Sur quels documents? sur quels titres? sur quels faits s'appuie-t-elle?
Est-ce sur les connaissances personnellement acquises dans le pays même dont on apprécie l'organisation économique?
Non pas; M. Le Long avoue qu'il n'a jamais visité le Paraguay.
Est-ce sur l'ouvrage le plus complet qui ait paru dans ces dernières années, et dont l'auteur a parcouru en tous sens les régions dont il se proposait de faire connaître l'importance [3]?
Nullement.
S'il avait lu le livre de M. du Graty, M. Le Long y aurait trouvé cette constatation, à savoir que, sous l'administration de celui qu'il appelle Lopez Ier, «la république du Paraguay prospérait visiblement; son commerce et son industrie avaient acquis une nouvelle importance; près de CINQ CENTS ÉCOLES PRIMAIRES donnaient l'instruction gratuite à plus de VINGT MILLE enfants...... et cet immense progrès matériel et moral du pays était l'oeuvre du président Lopez [4].»

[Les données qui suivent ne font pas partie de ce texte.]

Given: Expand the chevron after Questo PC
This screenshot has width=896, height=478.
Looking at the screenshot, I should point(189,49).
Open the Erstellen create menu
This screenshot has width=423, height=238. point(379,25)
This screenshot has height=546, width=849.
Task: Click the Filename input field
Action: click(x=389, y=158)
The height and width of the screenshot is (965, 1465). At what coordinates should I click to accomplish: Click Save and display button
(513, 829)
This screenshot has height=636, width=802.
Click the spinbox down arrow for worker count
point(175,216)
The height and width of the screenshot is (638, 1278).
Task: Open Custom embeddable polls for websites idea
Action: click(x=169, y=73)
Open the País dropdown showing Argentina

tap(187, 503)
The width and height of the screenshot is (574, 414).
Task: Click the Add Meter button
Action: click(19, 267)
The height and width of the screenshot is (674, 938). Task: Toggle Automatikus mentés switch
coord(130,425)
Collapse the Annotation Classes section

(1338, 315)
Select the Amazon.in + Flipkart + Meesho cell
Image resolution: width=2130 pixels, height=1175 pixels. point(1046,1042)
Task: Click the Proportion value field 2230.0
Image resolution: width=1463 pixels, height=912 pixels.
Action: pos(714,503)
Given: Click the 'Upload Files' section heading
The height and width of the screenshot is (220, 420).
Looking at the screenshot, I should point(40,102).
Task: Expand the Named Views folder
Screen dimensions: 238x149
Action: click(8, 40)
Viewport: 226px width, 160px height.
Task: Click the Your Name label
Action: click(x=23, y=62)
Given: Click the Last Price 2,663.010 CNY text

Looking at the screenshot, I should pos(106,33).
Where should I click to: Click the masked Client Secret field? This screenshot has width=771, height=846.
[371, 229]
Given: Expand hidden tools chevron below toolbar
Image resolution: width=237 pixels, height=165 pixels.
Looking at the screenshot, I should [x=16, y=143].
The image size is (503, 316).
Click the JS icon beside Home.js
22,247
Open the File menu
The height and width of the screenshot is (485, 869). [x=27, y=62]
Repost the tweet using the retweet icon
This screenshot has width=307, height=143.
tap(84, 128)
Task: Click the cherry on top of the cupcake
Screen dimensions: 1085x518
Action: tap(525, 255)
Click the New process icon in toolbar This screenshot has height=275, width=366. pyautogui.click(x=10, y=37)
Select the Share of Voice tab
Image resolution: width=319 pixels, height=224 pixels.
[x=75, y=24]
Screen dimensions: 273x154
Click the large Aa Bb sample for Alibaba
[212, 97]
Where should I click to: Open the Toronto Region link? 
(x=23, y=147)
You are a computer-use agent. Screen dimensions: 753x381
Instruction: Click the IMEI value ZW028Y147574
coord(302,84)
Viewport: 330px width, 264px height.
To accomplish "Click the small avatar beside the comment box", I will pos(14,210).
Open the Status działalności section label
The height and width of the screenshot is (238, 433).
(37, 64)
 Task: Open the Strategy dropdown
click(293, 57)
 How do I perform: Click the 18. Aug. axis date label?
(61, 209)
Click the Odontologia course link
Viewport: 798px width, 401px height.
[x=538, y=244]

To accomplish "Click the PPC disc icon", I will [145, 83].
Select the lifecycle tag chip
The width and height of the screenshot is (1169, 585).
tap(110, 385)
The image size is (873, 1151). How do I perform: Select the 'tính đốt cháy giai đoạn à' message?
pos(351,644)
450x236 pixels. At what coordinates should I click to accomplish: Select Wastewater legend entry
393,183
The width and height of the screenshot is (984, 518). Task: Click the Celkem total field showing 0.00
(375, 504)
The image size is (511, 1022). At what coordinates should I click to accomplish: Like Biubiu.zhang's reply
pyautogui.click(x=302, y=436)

[Note 3: ][ (retour) ] Dédicace de: la République du Paraguay, par M. Alfred du Graty. Bruxelles-Leipzig, 1862.
[Note 4: ][ (retour) ] Même ouvrage, page 84.
Nous ajouterons, pour notre compte, que ce même président, rendant un légitime hommage à la civilisation européenne, a envoyé de l'autre côté de l'Océan une centaine de jeunes gens, pensionnaires de l'État, pour compléter leur éducation dans les écoles universitaires de France, d'Angleterre et d'Allemagne.
Singulier moyen d'abrutir un peuple que de former des professeurs qui devront inoculer à ce même peuple les principes qui dirigent les sociétés modernes!